---------- Source data ----------
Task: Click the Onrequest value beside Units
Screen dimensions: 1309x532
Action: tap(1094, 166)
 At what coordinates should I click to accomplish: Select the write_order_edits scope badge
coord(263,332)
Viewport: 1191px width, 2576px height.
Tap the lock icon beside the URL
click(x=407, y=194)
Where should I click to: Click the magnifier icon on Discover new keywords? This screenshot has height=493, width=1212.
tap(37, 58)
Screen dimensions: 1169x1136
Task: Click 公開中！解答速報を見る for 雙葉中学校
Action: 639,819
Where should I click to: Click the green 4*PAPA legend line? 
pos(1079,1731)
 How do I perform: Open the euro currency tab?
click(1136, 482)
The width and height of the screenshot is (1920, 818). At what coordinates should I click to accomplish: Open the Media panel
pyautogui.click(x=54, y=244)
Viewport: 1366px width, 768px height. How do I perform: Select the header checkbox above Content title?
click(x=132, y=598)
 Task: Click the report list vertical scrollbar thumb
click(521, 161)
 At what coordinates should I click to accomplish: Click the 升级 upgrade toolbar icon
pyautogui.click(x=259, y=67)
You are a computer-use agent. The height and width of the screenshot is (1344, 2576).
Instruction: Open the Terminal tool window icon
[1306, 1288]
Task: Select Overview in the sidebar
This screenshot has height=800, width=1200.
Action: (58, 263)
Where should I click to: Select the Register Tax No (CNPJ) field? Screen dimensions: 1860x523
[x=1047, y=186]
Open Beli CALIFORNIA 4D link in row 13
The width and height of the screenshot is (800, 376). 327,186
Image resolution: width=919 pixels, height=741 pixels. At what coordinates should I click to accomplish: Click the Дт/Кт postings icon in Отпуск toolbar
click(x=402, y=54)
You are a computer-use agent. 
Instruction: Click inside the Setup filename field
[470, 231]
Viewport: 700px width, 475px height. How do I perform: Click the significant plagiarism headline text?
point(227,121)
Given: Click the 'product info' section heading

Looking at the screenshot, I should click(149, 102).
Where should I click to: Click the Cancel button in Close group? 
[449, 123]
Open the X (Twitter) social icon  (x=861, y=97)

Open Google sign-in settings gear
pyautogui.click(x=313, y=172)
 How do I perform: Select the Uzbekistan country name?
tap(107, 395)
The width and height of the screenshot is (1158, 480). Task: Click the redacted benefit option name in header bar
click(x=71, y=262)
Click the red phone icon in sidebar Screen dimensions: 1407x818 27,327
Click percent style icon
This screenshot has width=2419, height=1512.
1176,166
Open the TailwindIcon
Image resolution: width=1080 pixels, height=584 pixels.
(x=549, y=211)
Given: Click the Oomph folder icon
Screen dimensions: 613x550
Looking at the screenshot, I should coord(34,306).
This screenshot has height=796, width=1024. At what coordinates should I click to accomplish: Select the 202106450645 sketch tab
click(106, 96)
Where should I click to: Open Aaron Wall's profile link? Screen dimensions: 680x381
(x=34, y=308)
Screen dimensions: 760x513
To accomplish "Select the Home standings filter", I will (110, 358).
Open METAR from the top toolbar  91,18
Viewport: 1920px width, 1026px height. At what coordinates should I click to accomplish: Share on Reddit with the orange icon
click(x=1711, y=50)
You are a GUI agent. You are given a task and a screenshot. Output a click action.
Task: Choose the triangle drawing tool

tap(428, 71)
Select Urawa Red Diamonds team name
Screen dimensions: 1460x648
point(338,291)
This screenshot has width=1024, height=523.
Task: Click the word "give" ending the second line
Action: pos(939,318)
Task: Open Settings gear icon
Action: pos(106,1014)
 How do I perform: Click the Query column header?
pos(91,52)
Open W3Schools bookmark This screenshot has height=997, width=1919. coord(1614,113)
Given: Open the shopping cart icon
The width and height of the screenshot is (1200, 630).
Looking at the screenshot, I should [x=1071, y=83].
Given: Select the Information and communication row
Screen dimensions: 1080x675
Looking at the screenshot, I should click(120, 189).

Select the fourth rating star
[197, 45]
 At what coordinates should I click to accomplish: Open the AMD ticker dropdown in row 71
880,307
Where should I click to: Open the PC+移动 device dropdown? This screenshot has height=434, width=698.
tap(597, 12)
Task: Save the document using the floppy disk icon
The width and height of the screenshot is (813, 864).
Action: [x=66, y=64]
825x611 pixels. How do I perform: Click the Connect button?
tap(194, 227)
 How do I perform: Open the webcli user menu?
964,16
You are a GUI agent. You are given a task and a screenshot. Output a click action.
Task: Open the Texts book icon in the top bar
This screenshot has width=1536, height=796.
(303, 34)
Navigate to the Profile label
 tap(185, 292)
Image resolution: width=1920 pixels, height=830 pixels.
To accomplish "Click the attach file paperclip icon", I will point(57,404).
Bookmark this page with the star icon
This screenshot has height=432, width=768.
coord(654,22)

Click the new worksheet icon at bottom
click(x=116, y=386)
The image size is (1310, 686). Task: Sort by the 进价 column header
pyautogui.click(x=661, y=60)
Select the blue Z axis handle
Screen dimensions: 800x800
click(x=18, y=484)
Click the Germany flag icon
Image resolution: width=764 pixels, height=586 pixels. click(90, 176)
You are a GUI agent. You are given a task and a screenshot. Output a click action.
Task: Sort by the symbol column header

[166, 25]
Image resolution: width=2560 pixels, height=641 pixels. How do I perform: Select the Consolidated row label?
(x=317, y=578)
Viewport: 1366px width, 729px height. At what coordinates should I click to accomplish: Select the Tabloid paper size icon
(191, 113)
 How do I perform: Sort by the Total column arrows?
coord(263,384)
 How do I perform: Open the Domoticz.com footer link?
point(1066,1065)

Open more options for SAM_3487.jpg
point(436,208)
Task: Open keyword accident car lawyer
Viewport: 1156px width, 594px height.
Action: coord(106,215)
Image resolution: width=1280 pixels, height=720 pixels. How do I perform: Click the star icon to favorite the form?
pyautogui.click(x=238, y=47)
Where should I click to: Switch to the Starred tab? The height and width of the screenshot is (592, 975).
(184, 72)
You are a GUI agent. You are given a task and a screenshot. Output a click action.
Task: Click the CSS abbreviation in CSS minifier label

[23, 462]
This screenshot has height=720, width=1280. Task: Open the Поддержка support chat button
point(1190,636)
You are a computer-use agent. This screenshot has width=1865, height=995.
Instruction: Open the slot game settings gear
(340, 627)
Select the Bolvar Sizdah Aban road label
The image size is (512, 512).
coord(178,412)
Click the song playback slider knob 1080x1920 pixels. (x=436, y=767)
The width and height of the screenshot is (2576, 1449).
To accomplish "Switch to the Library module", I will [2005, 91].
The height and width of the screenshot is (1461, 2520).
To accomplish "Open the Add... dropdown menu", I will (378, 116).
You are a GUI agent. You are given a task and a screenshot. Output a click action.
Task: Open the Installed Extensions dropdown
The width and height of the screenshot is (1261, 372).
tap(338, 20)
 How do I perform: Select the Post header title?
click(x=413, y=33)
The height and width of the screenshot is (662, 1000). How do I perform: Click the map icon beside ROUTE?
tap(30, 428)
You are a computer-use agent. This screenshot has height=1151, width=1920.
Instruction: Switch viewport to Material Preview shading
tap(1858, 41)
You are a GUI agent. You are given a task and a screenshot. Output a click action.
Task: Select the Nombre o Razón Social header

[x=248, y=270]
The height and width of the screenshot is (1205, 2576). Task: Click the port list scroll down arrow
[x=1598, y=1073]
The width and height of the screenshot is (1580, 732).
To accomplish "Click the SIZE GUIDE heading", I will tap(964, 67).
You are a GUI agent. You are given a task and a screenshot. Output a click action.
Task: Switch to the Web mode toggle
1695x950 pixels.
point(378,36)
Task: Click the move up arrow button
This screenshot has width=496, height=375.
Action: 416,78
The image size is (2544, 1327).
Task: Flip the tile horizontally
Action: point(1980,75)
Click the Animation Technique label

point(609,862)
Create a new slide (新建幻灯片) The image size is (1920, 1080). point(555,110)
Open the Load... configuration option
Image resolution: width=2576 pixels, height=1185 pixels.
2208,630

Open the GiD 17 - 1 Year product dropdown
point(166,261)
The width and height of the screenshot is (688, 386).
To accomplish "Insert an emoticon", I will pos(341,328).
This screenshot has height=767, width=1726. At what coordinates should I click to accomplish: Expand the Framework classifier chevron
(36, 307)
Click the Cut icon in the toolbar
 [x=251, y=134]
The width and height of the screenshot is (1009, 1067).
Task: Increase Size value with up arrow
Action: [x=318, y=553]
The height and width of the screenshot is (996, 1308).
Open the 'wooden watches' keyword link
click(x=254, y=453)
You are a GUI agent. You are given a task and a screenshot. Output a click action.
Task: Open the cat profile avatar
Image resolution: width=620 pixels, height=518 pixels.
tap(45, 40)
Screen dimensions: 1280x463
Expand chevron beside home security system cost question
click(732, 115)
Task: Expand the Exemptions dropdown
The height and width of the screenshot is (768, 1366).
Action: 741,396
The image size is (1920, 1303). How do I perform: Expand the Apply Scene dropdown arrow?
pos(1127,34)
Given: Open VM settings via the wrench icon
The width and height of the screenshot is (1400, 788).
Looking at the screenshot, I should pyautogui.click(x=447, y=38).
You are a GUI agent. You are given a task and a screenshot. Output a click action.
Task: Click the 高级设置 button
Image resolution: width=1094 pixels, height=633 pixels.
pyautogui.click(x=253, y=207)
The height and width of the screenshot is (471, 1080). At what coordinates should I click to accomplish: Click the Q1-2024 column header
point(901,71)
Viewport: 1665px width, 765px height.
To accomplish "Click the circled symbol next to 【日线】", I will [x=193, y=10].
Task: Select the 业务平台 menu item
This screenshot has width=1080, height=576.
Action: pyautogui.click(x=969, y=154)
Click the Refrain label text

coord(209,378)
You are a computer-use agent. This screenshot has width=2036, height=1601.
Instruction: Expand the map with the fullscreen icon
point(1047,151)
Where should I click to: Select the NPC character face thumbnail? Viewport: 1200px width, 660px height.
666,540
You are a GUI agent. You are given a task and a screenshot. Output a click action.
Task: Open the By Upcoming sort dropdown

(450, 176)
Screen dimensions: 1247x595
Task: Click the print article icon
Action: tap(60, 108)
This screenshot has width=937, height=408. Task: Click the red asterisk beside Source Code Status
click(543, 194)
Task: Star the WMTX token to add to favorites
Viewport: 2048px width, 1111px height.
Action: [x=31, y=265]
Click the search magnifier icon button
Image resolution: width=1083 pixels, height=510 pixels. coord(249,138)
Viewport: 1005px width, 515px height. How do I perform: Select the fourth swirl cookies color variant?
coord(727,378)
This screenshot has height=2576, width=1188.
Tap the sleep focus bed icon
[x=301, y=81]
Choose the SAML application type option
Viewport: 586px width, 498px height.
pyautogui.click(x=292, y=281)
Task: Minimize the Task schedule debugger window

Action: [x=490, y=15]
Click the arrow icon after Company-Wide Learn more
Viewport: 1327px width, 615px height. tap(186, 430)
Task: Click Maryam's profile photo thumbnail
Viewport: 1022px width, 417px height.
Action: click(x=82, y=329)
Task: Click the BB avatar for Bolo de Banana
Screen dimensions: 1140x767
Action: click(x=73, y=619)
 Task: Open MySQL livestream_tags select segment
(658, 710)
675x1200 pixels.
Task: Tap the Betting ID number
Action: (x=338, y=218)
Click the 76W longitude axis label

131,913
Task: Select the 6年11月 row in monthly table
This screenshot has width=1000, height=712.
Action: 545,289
----------
** Short problem **
Lay out the lines of the data from the one containing "The width and height of the screenshot is (1920, 818)." down to the one containing "(x=549, y=211)", both included, as a JSON list of strings with one string per line and blank lines omitted.

** The answer **
[
  "The width and height of the screenshot is (1920, 818). At what coordinates should I click to accomplish: Open the Media panel",
  "pyautogui.click(x=54, y=244)",
  "Viewport: 1366px width, 768px height. How do I perform: Select the header checkbox above Content title?",
  "click(x=132, y=598)",
  " Task: Click the report list vertical scrollbar thumb",
  "click(521, 161)",
  " At what coordinates should I click to accomplish: Click the 升级 upgrade toolbar icon",
  "pyautogui.click(x=259, y=67)",
  "You are a computer-use agent. The height and width of the screenshot is (1344, 2576).",
  "Instruction: Open the Terminal tool window icon",
  "[1306, 1288]",
  "Task: Select Overview in the sidebar",
  "This screenshot has height=800, width=1200.",
  "Action: (58, 263)",
  "Where should I click to: Select the Register Tax No (CNPJ) field? Screen dimensions: 1860x523",
  "[x=1047, y=186]",
  "Open Beli CALIFORNIA 4D link in row 13",
  "The width and height of the screenshot is (800, 376). 327,186",
  "Image resolution: width=919 pixels, height=741 pixels. At what coordinates should I click to accomplish: Click the Дт/Кт postings icon in Отпуск toolbar",
  "click(x=402, y=54)",
  "You are a computer-use agent. ",
  "Instruction: Click inside the Setup filename field",
  "[470, 231]",
  "Viewport: 700px width, 475px height. How do I perform: Click the significant plagiarism headline text?",
  "point(227,121)",
  "Given: Click the 'product info' section heading",
  "Looking at the screenshot, I should click(149, 102).",
  "Where should I click to: Click the Cancel button in Close group? ",
  "[449, 123]",
  "Open the X (Twitter) social icon  (x=861, y=97)",
  "Open Google sign-in settings gear",
  "pyautogui.click(x=313, y=172)",
  " How do I perform: Select the Uzbekistan country name?",
  "tap(107, 395)",
  "The width and height of the screenshot is (1158, 480). Task: Click the redacted benefit option name in header bar",
  "click(x=71, y=262)",
  "Click the red phone icon in sidebar Screen dimensions: 1407x818 27,327",
  "Click percent style icon",
  "This screenshot has width=2419, height=1512.",
  "1176,166",
  "Open the TailwindIcon",
  "Image resolution: width=1080 pixels, height=584 pixels.",
  "(x=549, y=211)"
]